2. Select your WGS file
Next you need to tell InHelix where to find the .bam file you want to call CNVs on. You do this by entering the following command source run_cnvnator /path/to/your/bamfile where you provide a path to a .bam file that contains WGS data.

Let’s say you have a .bam file on your Desktop, then the command would become:

source run_cnvnator /Users/cyrielle/Desktop/test.bam

Please note that CNVnator can only call CNVs on WGS data. It can’t operate on BAM files containing WES or targeted capture.

3. Enter InHelix account info
InHelix will now ask you for your:

  • email: the email address you use to sign in to InHelix
  • token: this can be found at the bottom of your Account page.

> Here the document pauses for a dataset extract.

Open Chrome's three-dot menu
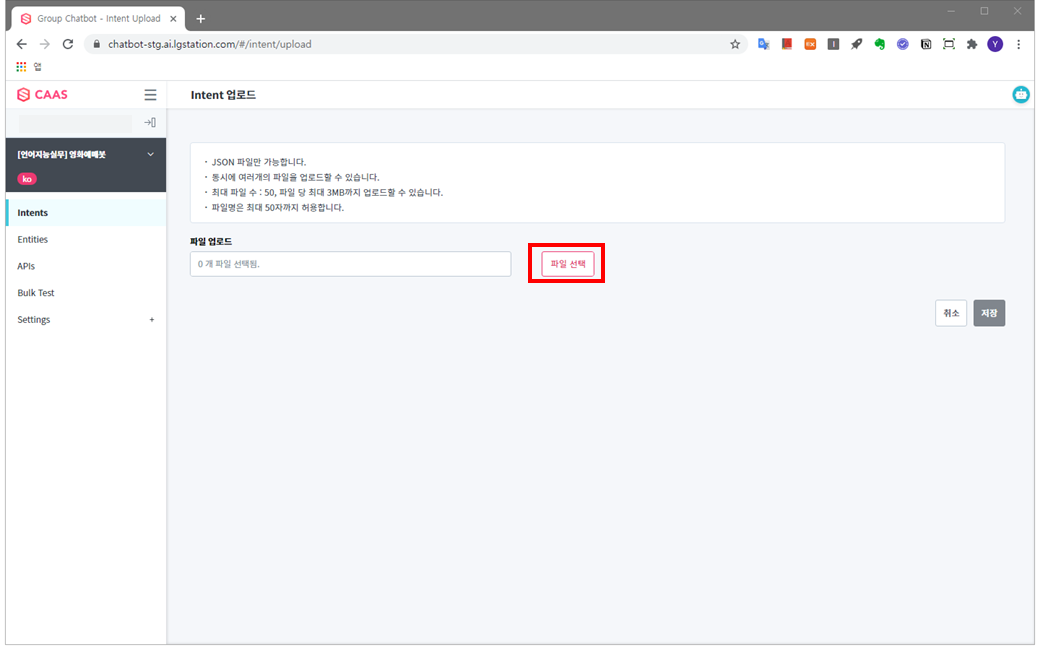 [x=1019, y=44]
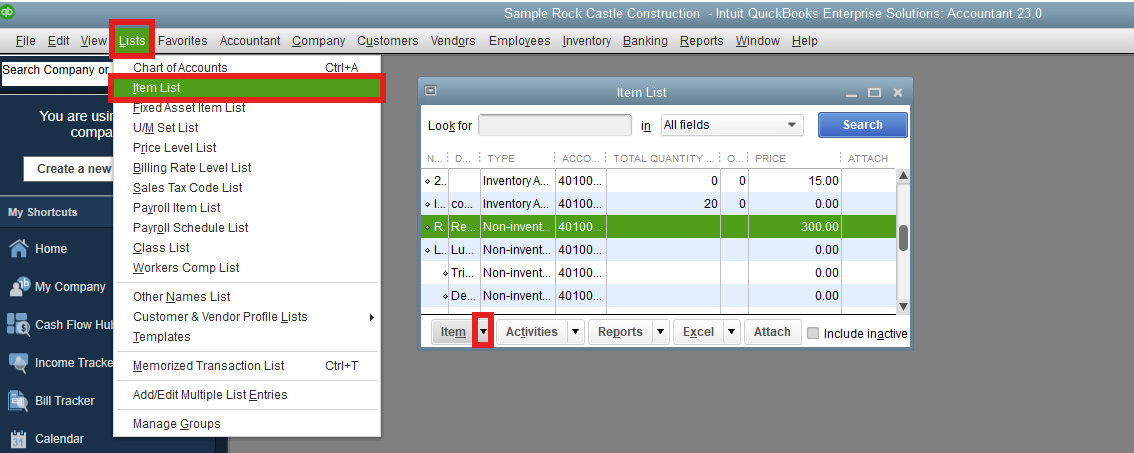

If you don’t have an InHelix account yet, you may create one for free at https://www.inhelix.com/users/sign_up 
If your email and token were entered correctly, CNVnator will start calling CNVs. This might take 60–180 minutes, depending on your computer’s performance. Upon completion, a new sample will be created in InHelix, using the name of the .bam file. Called CNVs will be ready for downstream analysis and interpretation.

Conclusion

Compiling and running CNVnator can be challenging. Even if you get it to work, several commands have to be entered for each sample you want to call. With the CNVnator Docker container, this is all done for you. A WGS .bam file is all you need to get started with CNV calling. The Docker container not only allows you to run CNVnator, it will also upload the called CNVs directly to InHelix, a tool for annotating, filtering, visualising and reporting CNVs — no need for advanced bioinformatics skills. The combination of the CNVnator Docker container for CNV calling and InHelix for annotation and interpretation, allows anyone with WGS data to start analysing CNVs.